In MWVCP(Minimum Weighted Vertex Cover Problem), a member of np-complete family, it is required to find the vertex cover of a given graph such that the sum of the weights of the nodes is the minimum. A vertex cover of a graph is “a set of vertices such that each edge of the graph is incident to at least one vertex of the set”.
It would be easier to explain this problem over an example:
For this graph, lets select the nodes d, r, f, n and l with a weight of sum 15. This may be not the minimum solution but it covers all the edges so we don't need to select the remaining nodes.
We need to think simple of how to write a solution. The easist way to do so is to write a sequence of binary numbers with the length of nodes. For example, for the graph above the solution's length must be 7 because we have 7 nodes. And simply we give each node an index and for the solution, if we include that node we write 1 otherwise we write 0.
- d : 0
- r : 1
- f : 2
- n : 3
- l : 4
- j : 5
- g : 6
Then, our solution becomes this: 1111100
The input file you give to the program must contain these informations:
- Number of nodes
- Number of edges
- List of node weights (format: X W where W is the weight of node X)
- List of edges (format: X Y which indicates an edge from node X to node Y)
I've included three different graphs for this problem with densities 0.03, 0.15 and 0.3.
The genetic algorithm is a search heuristic that is inspired by Charles Darwin’s theory of natural evolution. This algorithm reflects the process of natural selection where the fittest individuals are selected for reproduction in order to produce offspring of the next generation.
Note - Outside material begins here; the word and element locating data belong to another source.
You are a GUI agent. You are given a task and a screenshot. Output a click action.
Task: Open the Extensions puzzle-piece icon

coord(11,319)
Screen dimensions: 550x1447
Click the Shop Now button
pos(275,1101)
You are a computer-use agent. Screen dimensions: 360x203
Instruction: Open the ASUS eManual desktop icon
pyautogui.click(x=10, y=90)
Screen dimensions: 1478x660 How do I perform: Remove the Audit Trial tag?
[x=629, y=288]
The biggest of advantage of using the genetic algorithm is that it always finds a solution. Because it uses a population of solutions, it could avoid being trapped in local optimal solution like in traditional methods. But the biggest disadvantage of the genetic algorithm is that, it is so slow. According to the parameters you set, you may wait hours even days for it to be completed.
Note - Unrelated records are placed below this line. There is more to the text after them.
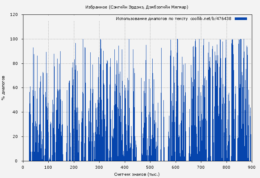The width and height of the screenshot is (260, 178).
Task: Click the blue legend color swatch
Action: [241, 19]
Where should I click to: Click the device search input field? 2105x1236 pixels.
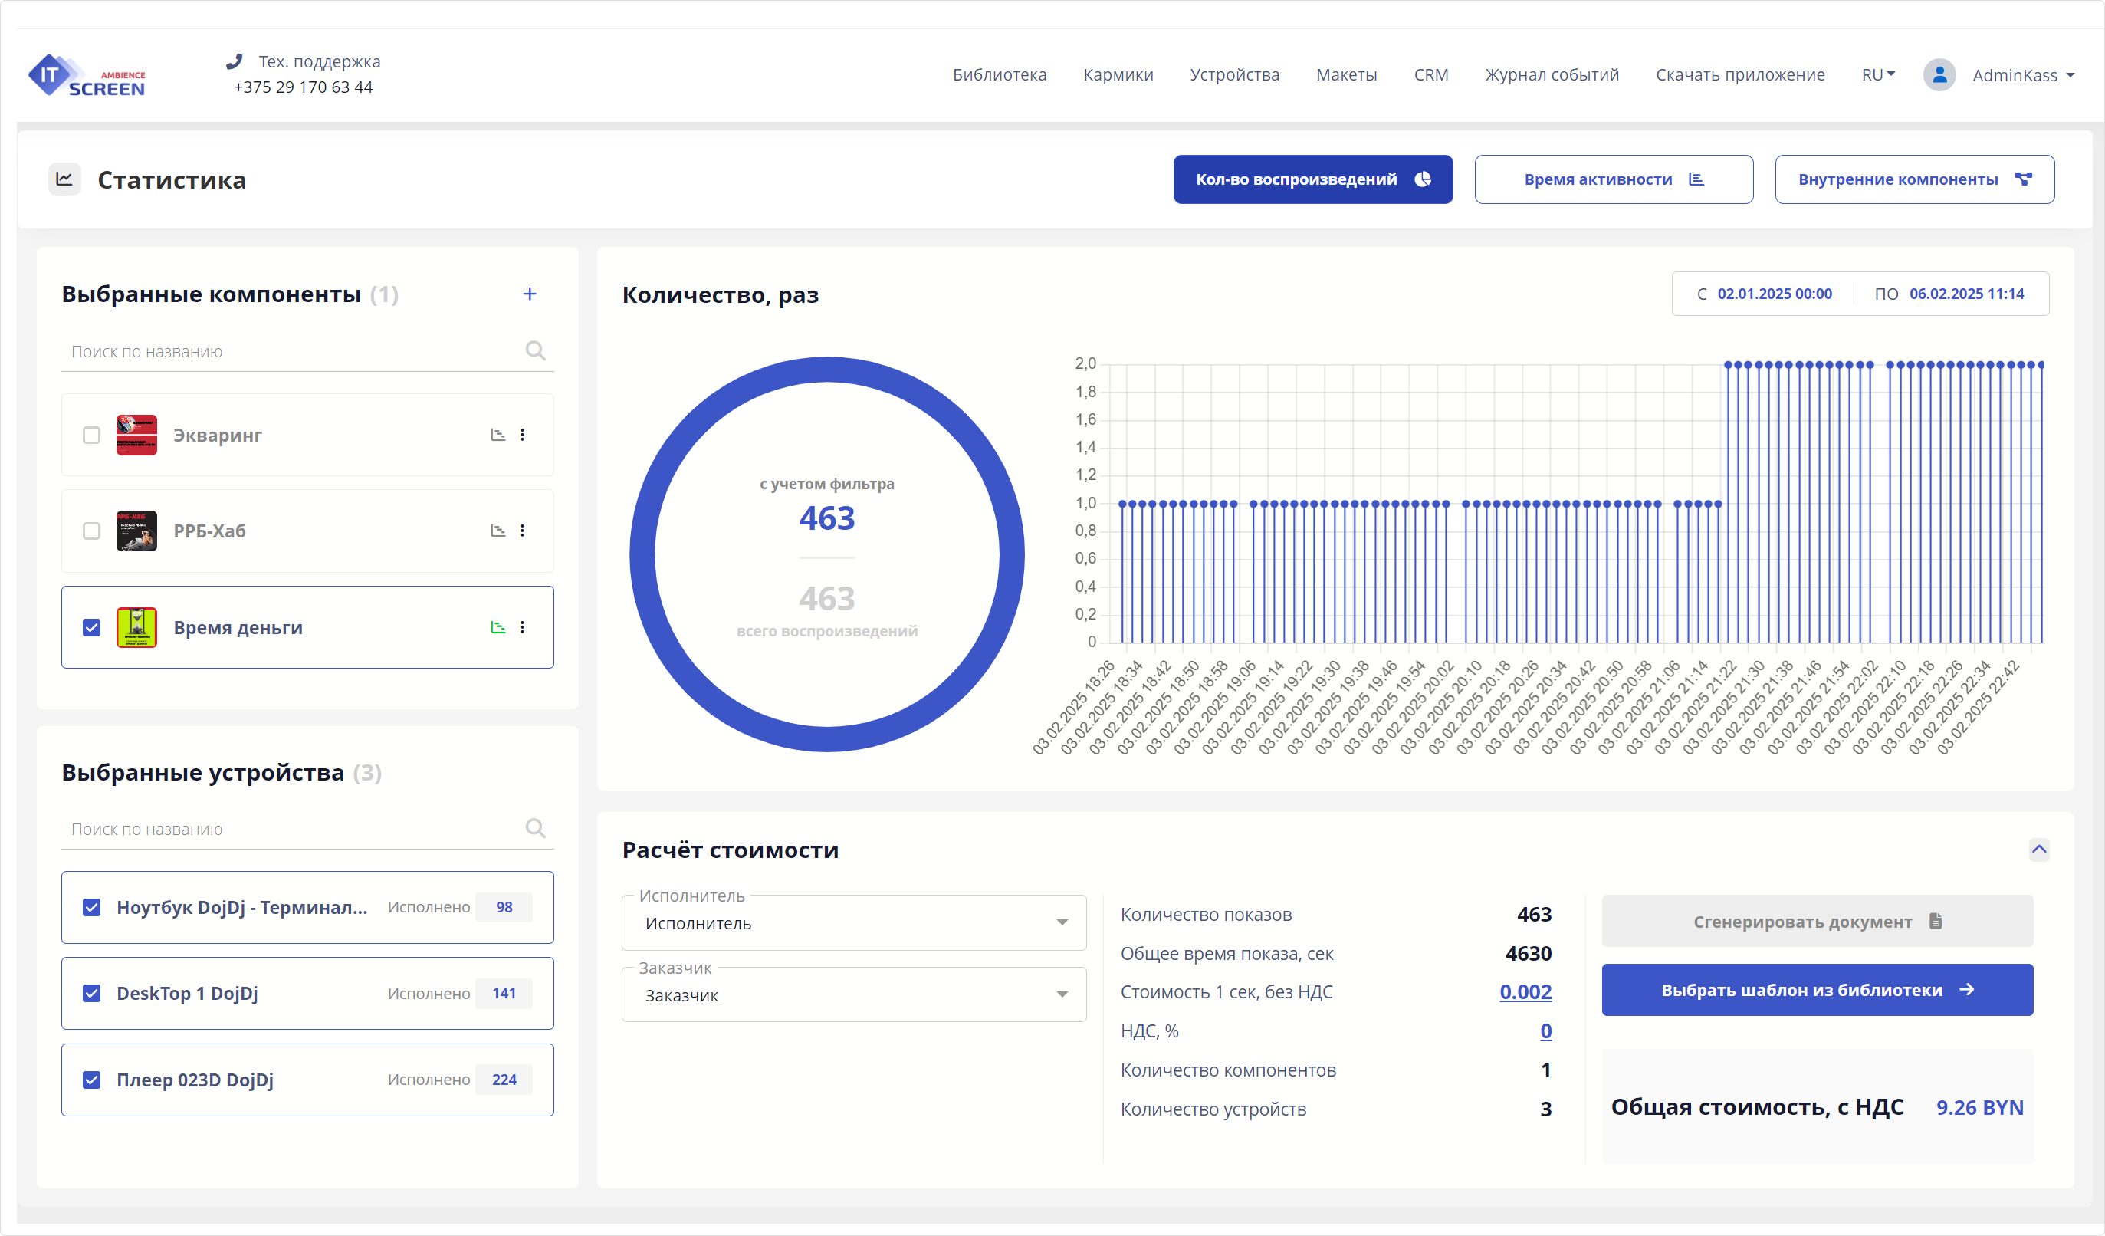[292, 829]
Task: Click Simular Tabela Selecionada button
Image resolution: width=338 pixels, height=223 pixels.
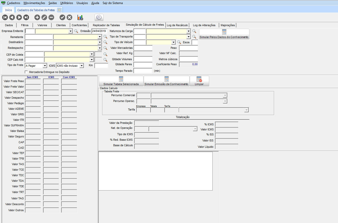Action: click(121, 81)
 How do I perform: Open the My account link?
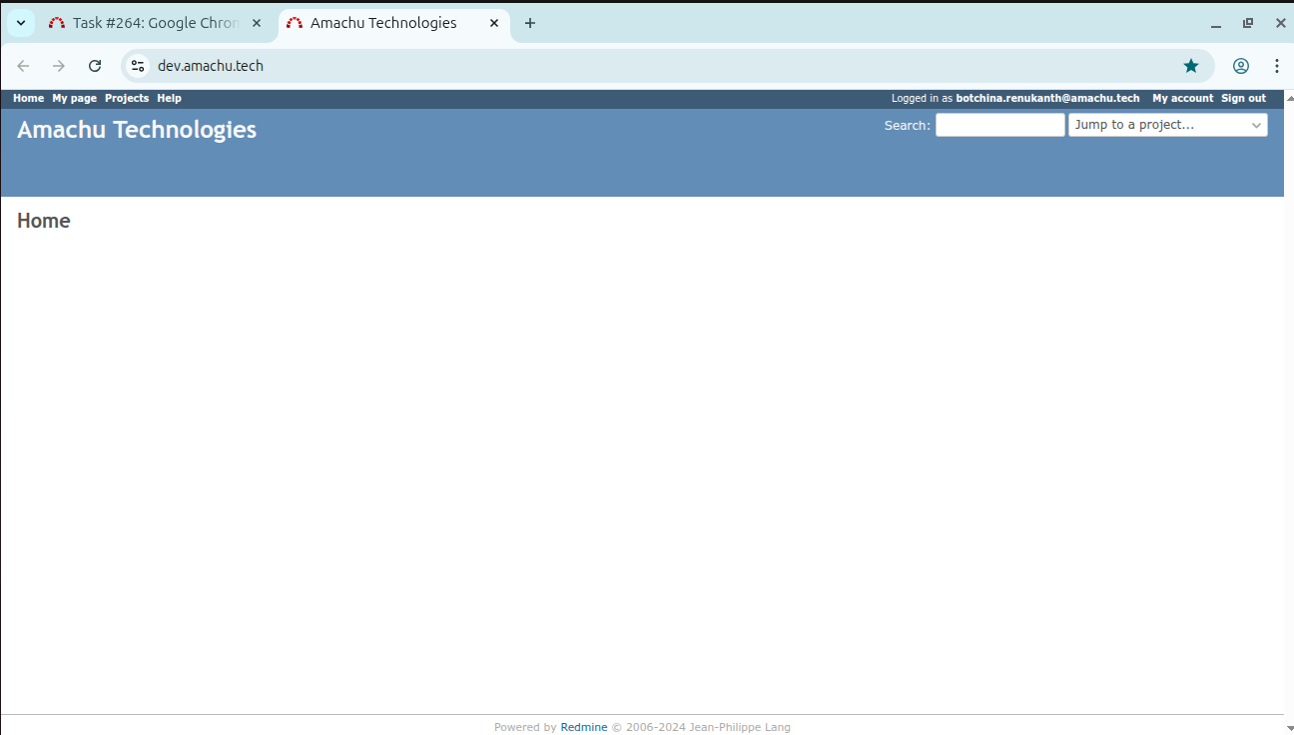(1182, 98)
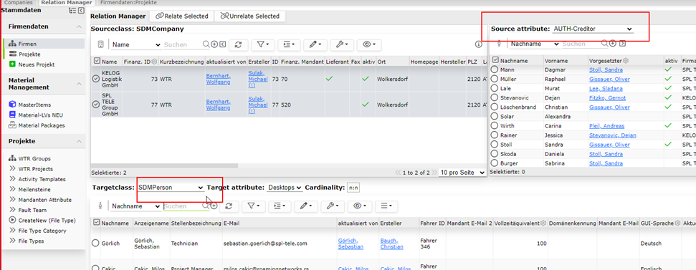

There are four parameters that affect the solution of the genetic algorithm. These are the number of generations, population size, crossover probability and mutation probability. Every time you choose a different value for these parameters, you get different results. Whenever you start this program from the console, you should write your arguments firstly in this format:
python genetic_algorithm.py graph_file num_generations pop_size crossover_prob mutation_prob
While the program is running, it writes all the results to both to output file and the terminal. After each generation ends, it writes the best solution itself, best solution's fitness value, average fitness value and worst solution's fitness value. After the last generation ends, the program writes the overall best solution and its fitness value, lastly.